[Supplied passage — start]

Abstract
Dormancy allows organisms to persist in temporally variable environments by suspending development during unfavorable conditions. The timing and expression of dormancy can vary widely among species, populations, and even among offspring from the same parent. Understanding how this variation arises is key to explaining adaptation to environmental heterogeneity. This dissertation examines how environmental variability, maternal effects, and population connectivity shape dormancy strategies and genetic diversity in Daphnia, using experiments and population genomic analyses across multiple biological scales.
In chapter 1, I ask whether variation in dormancy duration exists, and whether variation in the termination in dormancy is maternally affected. Using mesocosm-reared Daphnia pulex, I found that siblings from the same ephippium hatch at similar times even when separated, indicating maternal effects on dormancy duration. I also found that many ephippial embryos hatch early, prior to exposure to cues consistent with environmental change. This early emergence carries life history costs, including delayed reproduction and reduced sexual investment. In chapter 2, I investigate how dormancy strategies differ between species occupying habitats with different levels of environmental predictability. I compare dormancy investment and termination between D. pulex and D. obtusa, two species occupying habitats with different levels of environmental predictability. I found that D. obtusa invests more heavily in sexual reproduction, but both species respond similarly to cues that terminate dormancy. Cold exposure promotes hatching, desiccation suppresses emergence, and low levels of early hatching occur in both species, suggesting conserved mechanisms of dormancy termination despite different investment strategies. In chapter 3, I ask whether genetic diversity is maintained or lost within populations that live in environments that fluctuate through time. I examine genetic diversity in D. obtusa populations across eastern North America using samples taken from small pool environments. I find that multiple deeply diverged mitochondrial haplotypes coexist locally. Additionally, nuclear diversity reveals that the clonal lineages turnover within pools, migration exists between pools, and suggests that there is interbreeding between lineages of different mitochondrial haplotypes. These results suggest that dormancy and intermittent dispersal counteract genetic drift in highly dynamic environments.
Together, this work shows that dormancy is a flexible trait shaped by maternal effects, habitat predictability, and connectivity, with important consequences for both life history variation and the maintenance of genetic diversity.

[Supplied passage — finish]

### [What to work on]
According to the Daphnia dormancy abstract, which condition suppresses emergence in both D. pulex and D. obtusa?

[Available data — start]

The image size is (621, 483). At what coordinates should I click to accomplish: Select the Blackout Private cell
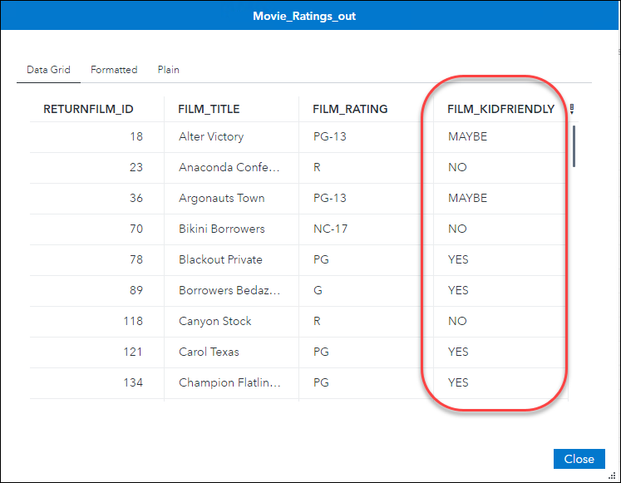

[Available data — finish]

### [Exercise result]
Desiccation